Why the lower left part of Arizona angles up


If you've studied your Arizona history, you know that the area south of the Gila River (which is just south of Phoenix) down to the current border of Mexico was purchased by the United States from Mexico in 1854. It was called the Gadsden Purchase, by the way, if you want to look it up.

But even if you know that, you may be wondering why there is that angle there going up to Yuma? Maybe you've heard that it was a surveying error? Or maybe people got lost in the desert? No, it was intentional, and it had to do with the importance of the Gulf of California.

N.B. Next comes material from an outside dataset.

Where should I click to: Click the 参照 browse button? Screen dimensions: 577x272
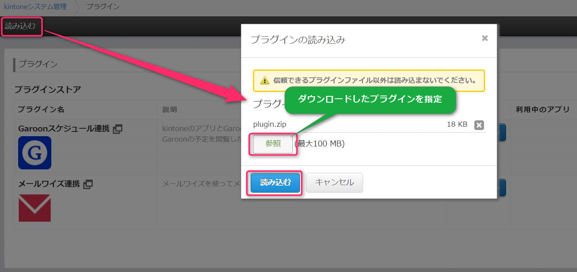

Take a look at a map of Baja California. Now travel back in time to before any railroads were built to Arizona. The easiest route, believe it or not, was waaaayyyy around the tip of Baja, and upstream to Arizona City (now called Yuma), then along the Gila River to Tucson, and Phoenix. And while the railroads made this process obsolete only a few decades after the Gadsden Purchase, the country of Mexico had no interest in seeing their west coastline become a place filled with American ships. That is, if access to the Gulf of California had been included in the Gadsden Purchase, the United States would have had a strong incentive to use the Gulf of California as a seaport.

It was an excellent strategic move on the part of the Mexican government. It discouraged foreign ships from using the Gulf, and the United States was forced to find another way, which they did, overland with railroads. And it was such a successful strategy, that nowadays very few people realize that but for that angle, Arizona would have had a seaport.